As we noted, Congress has moved forward on resolving CHIP funding while also pushing forward on tax legislation. While aspects of the legislation are tilted toward the wealthy and corporations, most taxpayers in all income groups at least initially will experience a decrease in taxes, according to the Joint Tax Committee. 

Moreover, one House GOP proposal to fund CHIP would target the wealthy by eliminating a Medicare subsidy for retirees with annual incomes above $500,000. 

And imagine getting that letter, literally not knowing how you will afford to save your child’s life. This is not a hypothetical. About 2 million CHIP kids have serious chronic conditions. 

Yes, about 2 million CHIP enrollees have one of six chronic health conditions: asthma, attention-deficit/hyperactivity disorder, diabetes, epilepsy, mood disorders and developmental disorders such as autism. 

I don’t know about you, I’ve had enough of this. I don’t know what could be more disgusting than putting a tax cut that mostly goes to rich people ahead of the lives of children.

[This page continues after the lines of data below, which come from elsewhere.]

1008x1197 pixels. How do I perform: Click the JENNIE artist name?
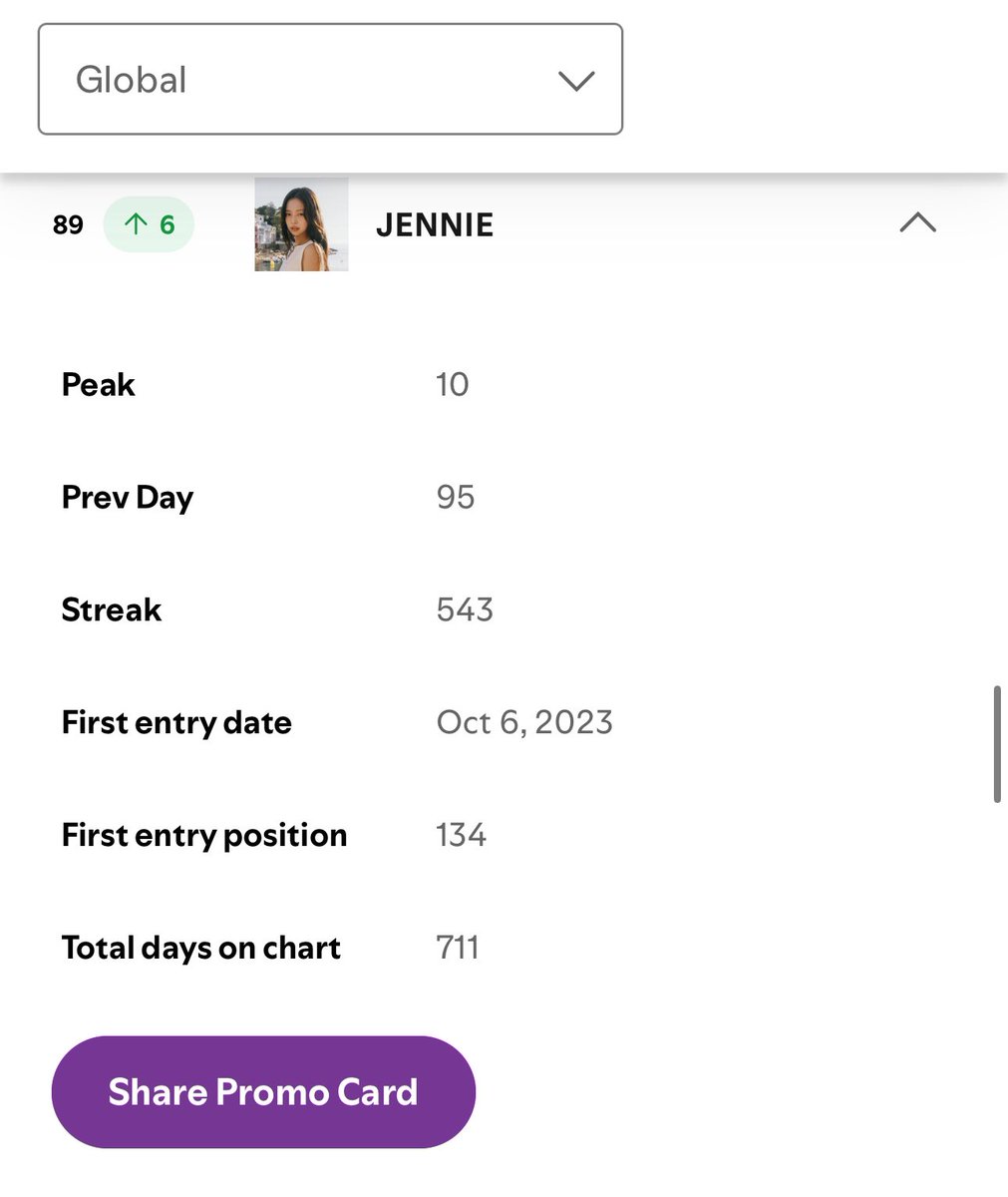[435, 225]
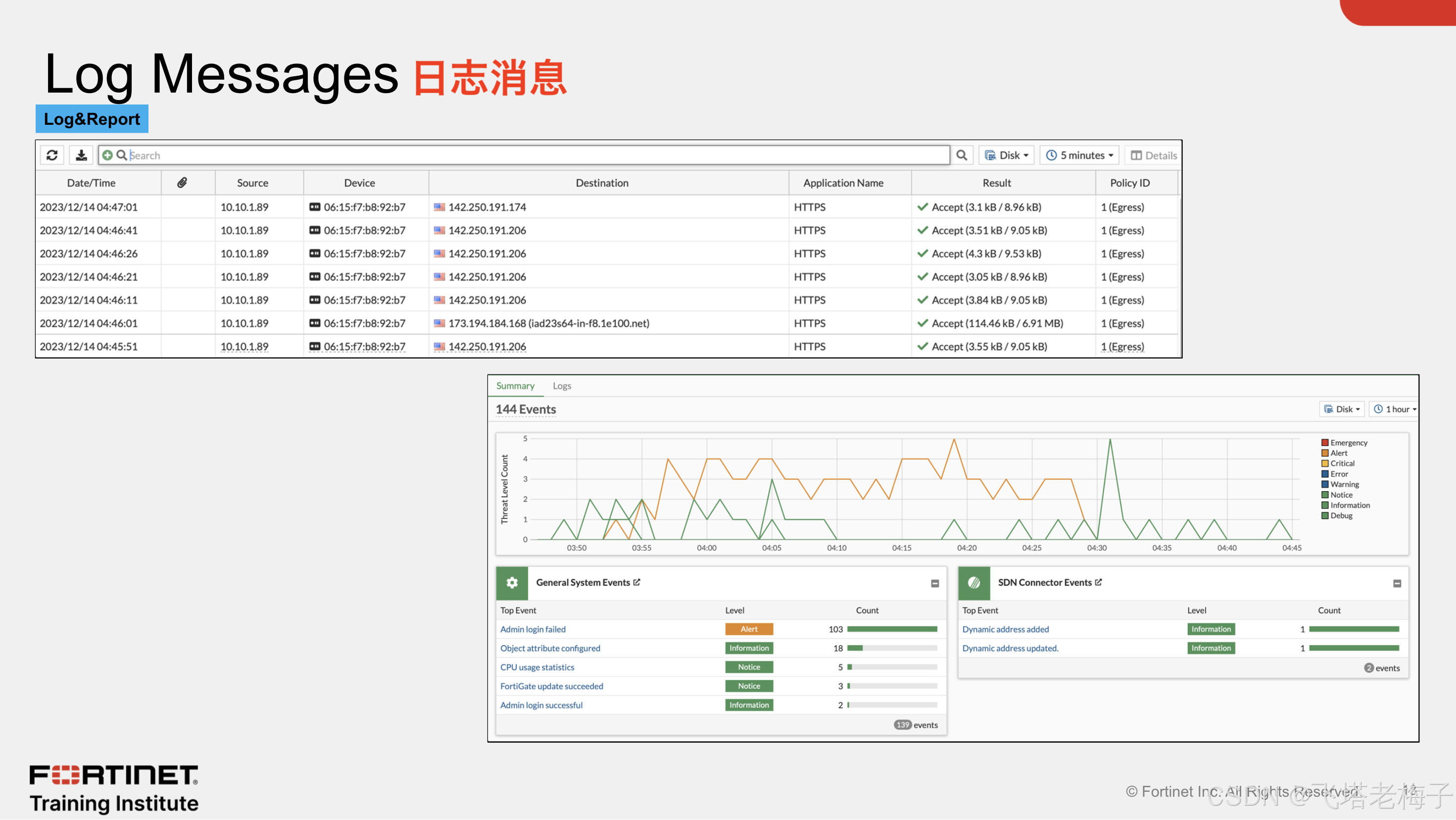Switch to the Logs tab

coord(562,386)
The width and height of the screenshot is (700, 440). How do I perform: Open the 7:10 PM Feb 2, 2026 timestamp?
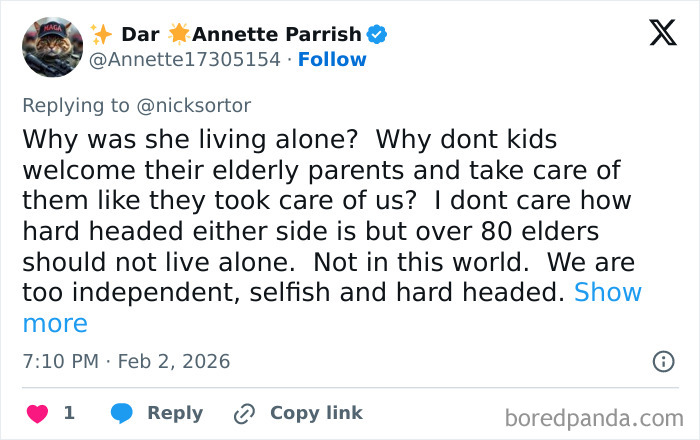pos(126,361)
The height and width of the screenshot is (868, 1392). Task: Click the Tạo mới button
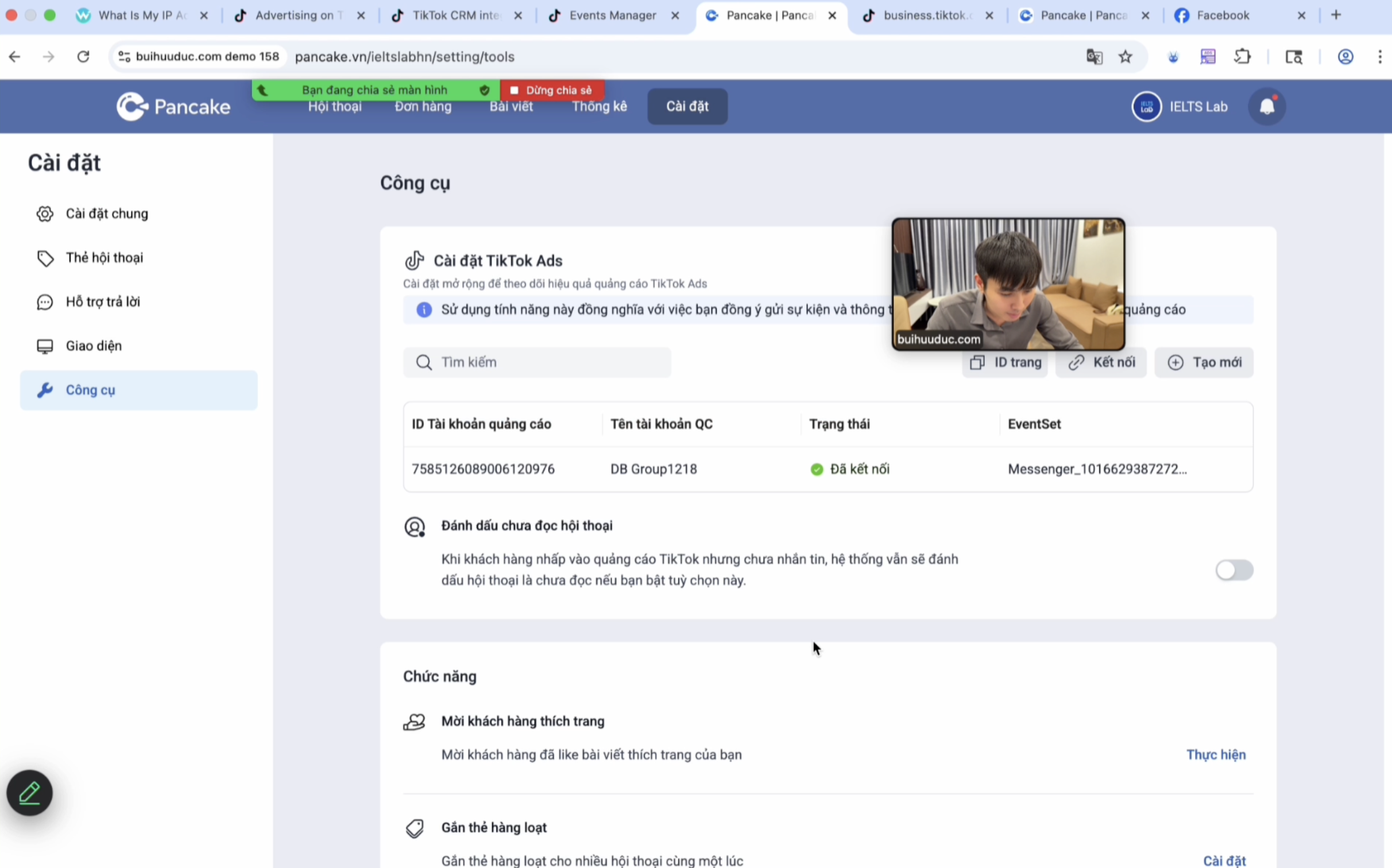coord(1204,362)
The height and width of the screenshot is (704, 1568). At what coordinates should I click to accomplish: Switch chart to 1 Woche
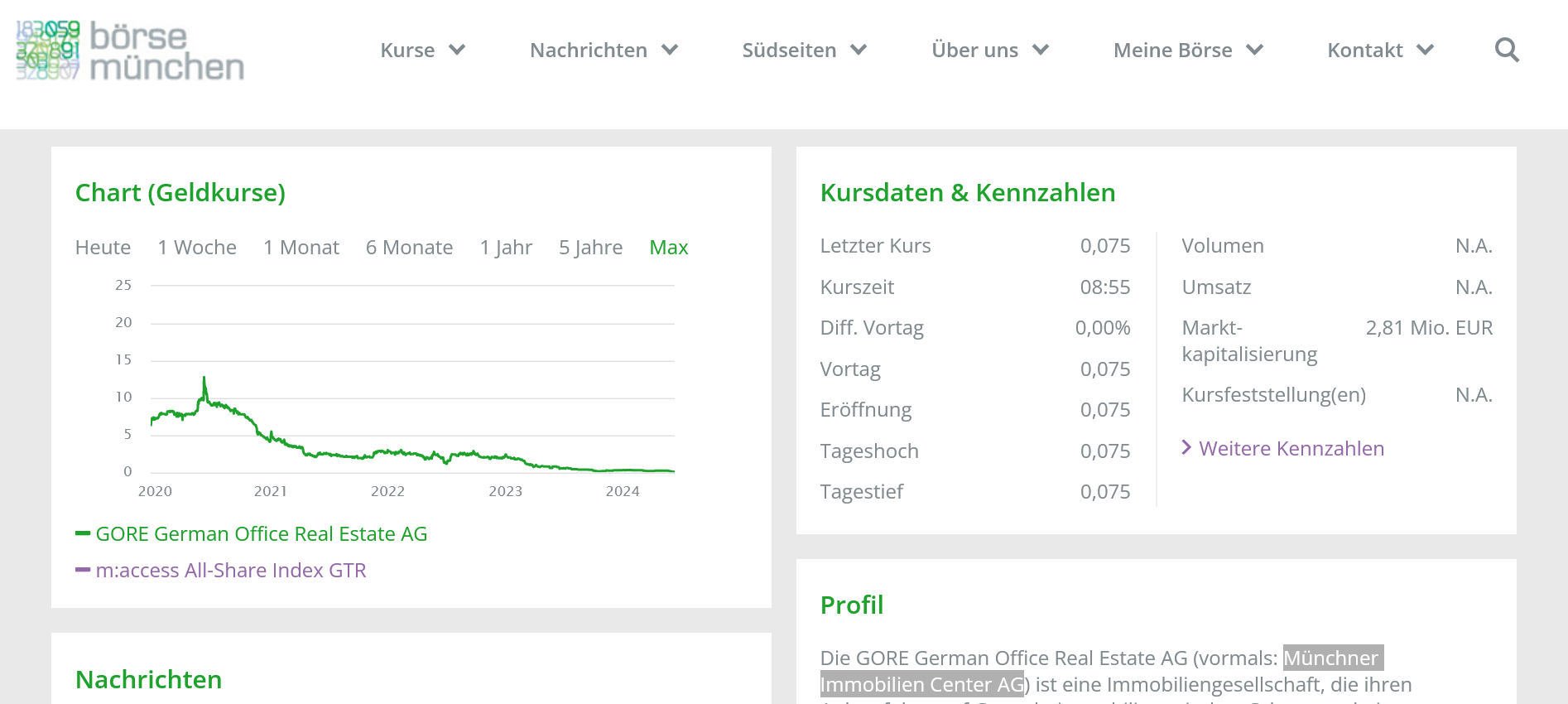pyautogui.click(x=197, y=248)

Why hasn’t CHIP been funded already? If these were potato chips they were taking away from us, we would be marching on Washington with pitchforks and spears right now. 

Again, Kimmel’s frame of reference is off. CHIP funding is being negotiated even as Congress is debating a tax plan. Both the House and Senate have signaled they support reauthorization of CHIP. The impasses over funding had led to some uncertainty in a handful of states, but there is no immediate crisis — and the recent stopgap funding bill provides flexibility to keep CHIP programs running in states. 

The bottom line: CHIP is completely unrelated to the tax legislation; in fact, it won’t be and was never going to be part of the tax bill. Congress is able to work on several issues at once — and most of the outstanding issues get wrapped up just before important holidays.